The panel said Judge Elizabeth A. White should have determined whether the documents as to which the church claimed the privilege—a letter from the church’s pastor to her supervisor concerning the youth leader’s conduct, plus various documents which the church says were provided “confidentially” to the pastor by others who may have been molested—were penitential communications within the meaning of Evidence Code Sec. 1032 before ruling on whether they were discoverable.
Youth Minister
Mark Calkins, Robert Pugh, and Todd Stocking accuse Gary-Carson Hull of having molested them in the 1970s, when Carson-Hull was a youth minister at a church in Long Beach. The three are suing that church, along with the Walnut Creek United Methodist Church and churches in West Sacramento and Pasadena, claiming that the defendants conspired to cover up the molestations and keep Carson-Hull in the ministry.
Yesterday’s ruling concerns objections by the Walnut Creek church to interrogatories and requests for production by which the plaintiffs’ attorneys are seeking the identities of persons who reported the molestations to the church or otherwise have information about the “incident.”
The church objected on grounds of vagueness and attorney-client and priest-penitent privilege. During meet-and-confer discussions, the church acknowledged that three persons had claimed to have been molested by Carson-Hull during the time he was at the church but did not disclose their identities, citing privacy concerns.
The plaintiffs’ lawyers suggested that a letter be sent to the individuals, asking them whether they objected to disclosure of their identities. The church rejected the suggestion, saying that “correspondence to persons requesting disclosure of the information they entrusted to Pastor [Renae] Fernandez confidentially would breach the relationship of trust and confidence between Pastor Fernandez and these individuals,” and the plaintiffs moved to compel.
In response, the church asserted the clergy-penitent privilege, the right of privacy, and lack of relevance. The plaintiffs replied, among other things, that the privilege did not apply because there was no indication that the individuals who communicated with the pastor were seeking any type of forgiveness.
In a ruling that Cooper called a “non sequitur,” White held that the privilege did not apply because the requests were unambiguous, and ordered further responses.
Prior Rulings
But Cooper noted that under Sec. 1032 and prior Court of Appeal rulings, a communication is considered penitential if it was intended to be confidential and was made to a clergy member who was authorized or accustomed to hear such communications and was required by church doctrine to keep the communication secret.

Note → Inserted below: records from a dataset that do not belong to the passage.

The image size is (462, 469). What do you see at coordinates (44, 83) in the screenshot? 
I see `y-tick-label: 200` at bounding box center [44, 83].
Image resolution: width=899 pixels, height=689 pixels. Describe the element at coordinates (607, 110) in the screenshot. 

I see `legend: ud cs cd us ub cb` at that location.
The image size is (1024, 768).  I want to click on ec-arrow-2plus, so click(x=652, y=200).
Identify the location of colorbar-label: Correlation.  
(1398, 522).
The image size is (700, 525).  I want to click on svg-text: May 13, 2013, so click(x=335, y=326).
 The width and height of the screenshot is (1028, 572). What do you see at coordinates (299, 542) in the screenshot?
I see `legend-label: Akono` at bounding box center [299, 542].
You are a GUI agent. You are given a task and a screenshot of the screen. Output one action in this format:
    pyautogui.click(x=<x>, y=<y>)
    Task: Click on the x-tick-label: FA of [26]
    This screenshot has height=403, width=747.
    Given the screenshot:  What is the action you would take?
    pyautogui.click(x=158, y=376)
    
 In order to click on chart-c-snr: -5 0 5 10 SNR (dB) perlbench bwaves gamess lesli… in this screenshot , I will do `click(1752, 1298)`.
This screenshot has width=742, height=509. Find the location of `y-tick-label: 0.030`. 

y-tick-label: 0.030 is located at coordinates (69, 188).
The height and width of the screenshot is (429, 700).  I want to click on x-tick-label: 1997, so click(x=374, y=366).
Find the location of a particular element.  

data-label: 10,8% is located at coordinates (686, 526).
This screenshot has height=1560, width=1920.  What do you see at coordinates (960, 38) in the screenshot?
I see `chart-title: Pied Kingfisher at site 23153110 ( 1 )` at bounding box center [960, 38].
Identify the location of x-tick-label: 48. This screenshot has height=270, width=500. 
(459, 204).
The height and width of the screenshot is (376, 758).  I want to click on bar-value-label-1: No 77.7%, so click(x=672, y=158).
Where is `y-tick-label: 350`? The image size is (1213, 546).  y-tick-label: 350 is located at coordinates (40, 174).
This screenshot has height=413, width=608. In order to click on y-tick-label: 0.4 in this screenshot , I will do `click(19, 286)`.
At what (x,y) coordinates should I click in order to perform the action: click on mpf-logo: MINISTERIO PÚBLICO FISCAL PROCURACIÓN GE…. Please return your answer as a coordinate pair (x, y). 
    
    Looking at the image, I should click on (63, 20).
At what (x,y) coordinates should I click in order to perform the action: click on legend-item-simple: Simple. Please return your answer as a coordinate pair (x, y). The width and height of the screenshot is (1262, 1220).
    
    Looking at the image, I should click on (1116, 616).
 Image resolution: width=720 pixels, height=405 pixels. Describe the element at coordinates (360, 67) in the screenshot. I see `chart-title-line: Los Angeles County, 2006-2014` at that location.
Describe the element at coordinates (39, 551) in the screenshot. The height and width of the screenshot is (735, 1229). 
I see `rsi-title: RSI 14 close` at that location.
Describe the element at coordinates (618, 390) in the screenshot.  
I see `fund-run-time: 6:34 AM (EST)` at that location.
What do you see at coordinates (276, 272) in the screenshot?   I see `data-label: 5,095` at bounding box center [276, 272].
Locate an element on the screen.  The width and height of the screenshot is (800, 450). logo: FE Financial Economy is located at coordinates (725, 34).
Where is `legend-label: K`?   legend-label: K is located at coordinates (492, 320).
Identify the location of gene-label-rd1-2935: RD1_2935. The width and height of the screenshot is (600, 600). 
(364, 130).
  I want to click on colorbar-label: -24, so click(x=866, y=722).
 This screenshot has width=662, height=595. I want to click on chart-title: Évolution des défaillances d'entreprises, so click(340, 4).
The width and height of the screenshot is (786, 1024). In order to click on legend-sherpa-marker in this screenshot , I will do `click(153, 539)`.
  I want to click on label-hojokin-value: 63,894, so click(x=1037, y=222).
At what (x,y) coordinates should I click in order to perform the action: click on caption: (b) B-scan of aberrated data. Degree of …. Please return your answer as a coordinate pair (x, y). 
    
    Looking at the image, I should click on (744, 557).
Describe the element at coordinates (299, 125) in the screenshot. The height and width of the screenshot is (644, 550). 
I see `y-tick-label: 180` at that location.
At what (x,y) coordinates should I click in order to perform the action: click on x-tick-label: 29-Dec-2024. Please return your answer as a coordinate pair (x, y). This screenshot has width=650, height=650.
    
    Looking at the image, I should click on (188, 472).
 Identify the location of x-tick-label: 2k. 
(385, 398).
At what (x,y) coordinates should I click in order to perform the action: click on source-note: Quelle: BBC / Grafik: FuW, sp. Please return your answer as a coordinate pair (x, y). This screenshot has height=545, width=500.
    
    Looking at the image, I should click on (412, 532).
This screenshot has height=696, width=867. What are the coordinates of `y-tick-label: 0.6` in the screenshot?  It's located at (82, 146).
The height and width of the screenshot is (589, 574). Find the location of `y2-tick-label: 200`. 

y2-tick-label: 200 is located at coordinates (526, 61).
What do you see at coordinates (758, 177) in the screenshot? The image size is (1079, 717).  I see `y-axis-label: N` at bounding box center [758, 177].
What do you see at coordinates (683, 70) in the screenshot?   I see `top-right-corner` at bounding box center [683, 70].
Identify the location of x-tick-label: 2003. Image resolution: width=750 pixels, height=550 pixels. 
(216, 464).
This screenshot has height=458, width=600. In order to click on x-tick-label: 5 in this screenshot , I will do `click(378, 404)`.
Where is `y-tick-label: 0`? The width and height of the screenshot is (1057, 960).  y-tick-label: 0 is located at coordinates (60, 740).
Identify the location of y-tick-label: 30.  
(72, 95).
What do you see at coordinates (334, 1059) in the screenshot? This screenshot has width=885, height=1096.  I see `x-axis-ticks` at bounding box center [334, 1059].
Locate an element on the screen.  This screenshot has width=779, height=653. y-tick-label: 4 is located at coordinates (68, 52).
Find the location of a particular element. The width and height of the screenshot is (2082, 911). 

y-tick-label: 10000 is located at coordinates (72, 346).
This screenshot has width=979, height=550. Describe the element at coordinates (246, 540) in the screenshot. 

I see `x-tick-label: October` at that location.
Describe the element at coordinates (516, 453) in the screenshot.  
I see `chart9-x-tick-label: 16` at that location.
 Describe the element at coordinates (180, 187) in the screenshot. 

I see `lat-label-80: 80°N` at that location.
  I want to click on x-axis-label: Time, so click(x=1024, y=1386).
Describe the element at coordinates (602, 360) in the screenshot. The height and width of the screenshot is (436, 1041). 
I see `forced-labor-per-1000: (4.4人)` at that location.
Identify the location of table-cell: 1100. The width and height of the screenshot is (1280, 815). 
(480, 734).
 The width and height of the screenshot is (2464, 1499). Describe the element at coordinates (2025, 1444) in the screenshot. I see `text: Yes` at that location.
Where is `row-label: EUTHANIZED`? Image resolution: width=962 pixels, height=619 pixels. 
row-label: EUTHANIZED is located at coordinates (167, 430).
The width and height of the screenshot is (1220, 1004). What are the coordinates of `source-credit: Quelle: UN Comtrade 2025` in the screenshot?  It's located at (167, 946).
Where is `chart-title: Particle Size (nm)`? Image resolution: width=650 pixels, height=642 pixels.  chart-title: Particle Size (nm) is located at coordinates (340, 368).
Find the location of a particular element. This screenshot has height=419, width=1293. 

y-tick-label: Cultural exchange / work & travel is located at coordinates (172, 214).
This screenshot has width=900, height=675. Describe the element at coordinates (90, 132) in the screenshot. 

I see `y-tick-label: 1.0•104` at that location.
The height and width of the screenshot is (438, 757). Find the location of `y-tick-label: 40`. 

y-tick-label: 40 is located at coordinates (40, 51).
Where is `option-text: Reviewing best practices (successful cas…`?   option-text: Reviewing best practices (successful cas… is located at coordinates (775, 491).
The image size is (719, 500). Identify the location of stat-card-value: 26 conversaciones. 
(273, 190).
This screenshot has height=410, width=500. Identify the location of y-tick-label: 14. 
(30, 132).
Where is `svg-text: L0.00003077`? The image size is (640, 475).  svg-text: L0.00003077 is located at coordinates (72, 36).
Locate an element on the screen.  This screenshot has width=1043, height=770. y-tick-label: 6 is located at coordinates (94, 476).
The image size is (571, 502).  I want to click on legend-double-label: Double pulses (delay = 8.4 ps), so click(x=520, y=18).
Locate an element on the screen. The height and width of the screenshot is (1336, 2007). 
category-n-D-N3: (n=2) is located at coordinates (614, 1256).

There is, Cooper noted, no requirement that the communicant be a church member. But the statute does require that the communication not have been made in the presence of a third party, the presiding justice said, noting the possibility that statements within the scope of discovery may have been made at a retreat held by Fernandez with “persons affected by” Carson-Hull, as Fernandez put it in a declaration.
As for the claim that a statement must be in the nature of a confession to be penitential, the presiding justice wrote:
“Any attempt to introduce a confessional element into section 1032 would be contrary to the clear statutory language and the legislative history, which reflects that the Legislature made a conscious decision to eliminate such a requirement.”
Cooper went on to say that if the priest-penitent privilege claim is rejected, formal notice must be given to the third party communicants so that they may assert privacy claims if they wish.
Attorneys on appeal were Katherine K. Freberg for the plaintiff and Scott S. Blackstone of Callahan, McCune & Willis for the church.
The case is Doe 2 v. Superior Court (Calkins), B179588.